Tuesday, August 20, 2019

Biochar: Practical Masterclass by Albert Bates

When I say, I understand that farmers do not have time to protest and do not have time to go to workshops on important practices and transitions, like in the use of Biochar (charcoal), I really do. When I say, ‘Don’t worry, I’ll take good notes’. Again, I really do!

I’m sitting down to write up eight and a half sides of A4 and it’s fascinating, informative and practical, so please read it and incorporate it into your general plan.


You can make biochar in an open pit 

People asked, must it be a sealed unit to produce charcoal? Doesn’t the openness to oxygen, turn everything to ash?

No, the thermo dynamic is created by keeping the flames at the top as the cap, to burn off the gases. 
There is a toroidal motion created by a wok-shaped pit. The heat goes down the centre and gases escape up the sides, leaving just carbon (which is what we want)

In proper conditions (like dryness of woody waste) we can expect to produce 4 wheelbarrows of biochar in 45 minutes. 

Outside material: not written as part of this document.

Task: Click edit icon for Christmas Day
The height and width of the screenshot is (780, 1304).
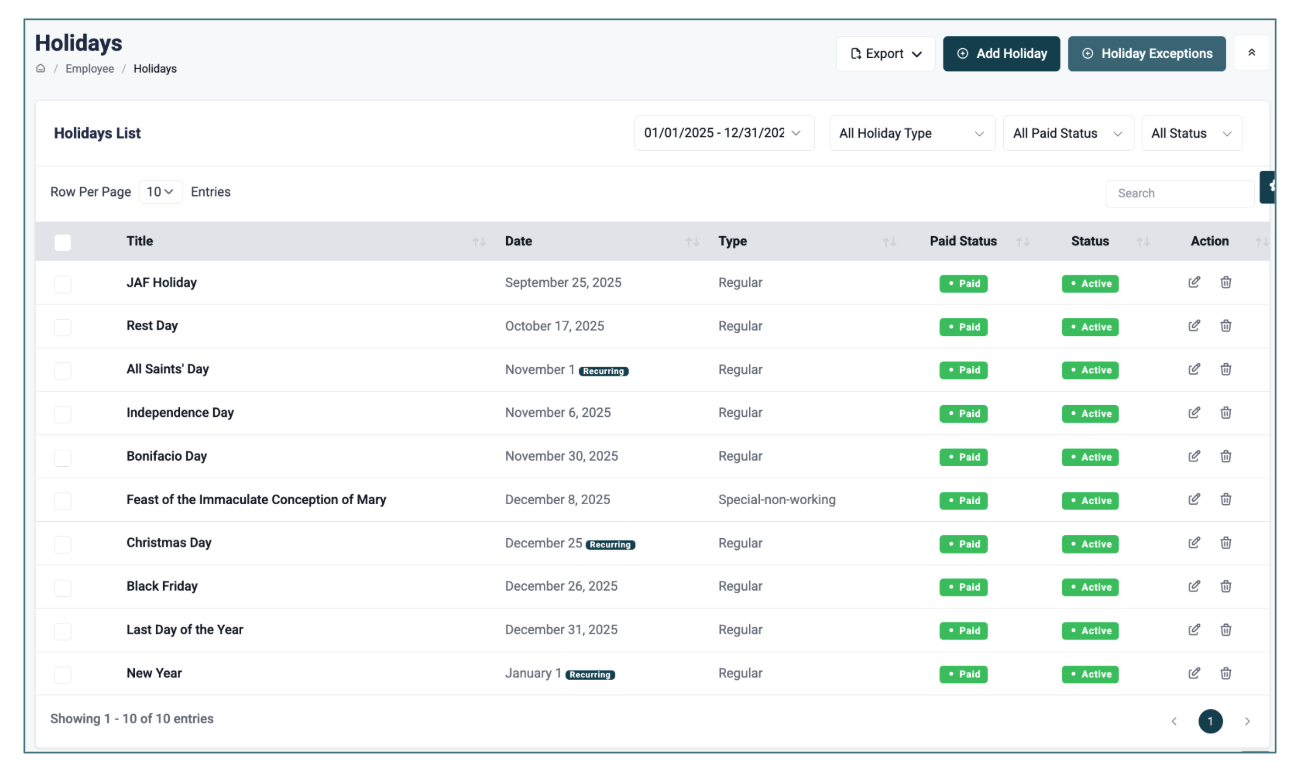Action: [1194, 543]
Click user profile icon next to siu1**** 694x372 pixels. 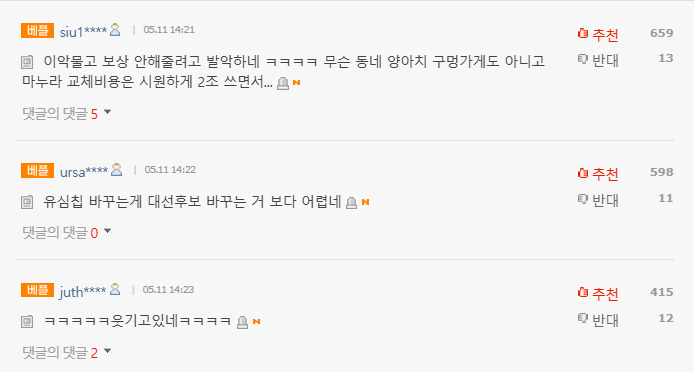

In practice, we built the fire out of twigs – one to two inches thick. Then we put the kindling on the top, with cardboard and newspaper and lit it. This is counter-intuitive to the usual arrangement of lighting a fire at the bottom. 

Be mindful of what you are burning. You will not want to use biochar from treated pallet wood onto your land as fertilizer or indeed into feed or as a water filter. Newspapers are usually printed with soya ink nowadays so not toxic and can be used.

Flames are providing the cover, depriving the bottom of oxygen. Therefore, the fire gradually burns downwards. The volatiles will burn off, leaving behind black charcoal. Ash is the second stage burn, charcoal the first. Like, if you blow out a match before it has burned away, charcoal remains.  

When you are getting your fire established keep looking for ash, as an indicator. We don’t want ash so build the canopy of flames further. There might be a flame 5 feet high and this is a good thing. There will not be smoke, only the blur of gases burning off.

Is charcoal from some woods more acidic? 

Yes, there is a recent categorizing called ‘fit for purpose’.  There are more non agricultural uses than agricultural uses. It can be used in building materials and obviously municipal bio-waste would be too contaminated to use for agricultural use. But it is another area for farms to make the most of, that their waste, could be fit for the purposes of water filtration and soil amendment. 

Also, one can check the pH of the soil and choose the pH of the biochar to add.

To what extent does biochar remove carbon from the atmosphere?

One study said half a giga tonne removed over a century but that was when they were only looking at it as a fertilizer.

Charcoal has an amazing structure which both retains the surface definitions of the plant it once was. In the burning process, it can bond to itself. It makes tetrahydral connections that make it ‘recalcitrant’ – i.e. refusing to be released back into the atmosphere. Safely stored, like in the bogs or in coal. 
Peat and coal were formed 360 million years ago, out of just plant matter mineralized and are understood now to be a carbon sump – safe storage for carbon, balancing out the increase in the atmosphere from industrialization.

The Cornell Study from 2010 says that actually bio char could remove 1.7 gigatons of carbon emissions from the atmosphere every year. At the moment there’s 417 parts per million in the atmosphere. Using biochar, that can be brought down to 370 per million. At this point, the ice can start to form again at the ice caps at the North and South poles – which will also correct the ozone holes there, where our atmosphere has been scattered and damaged.          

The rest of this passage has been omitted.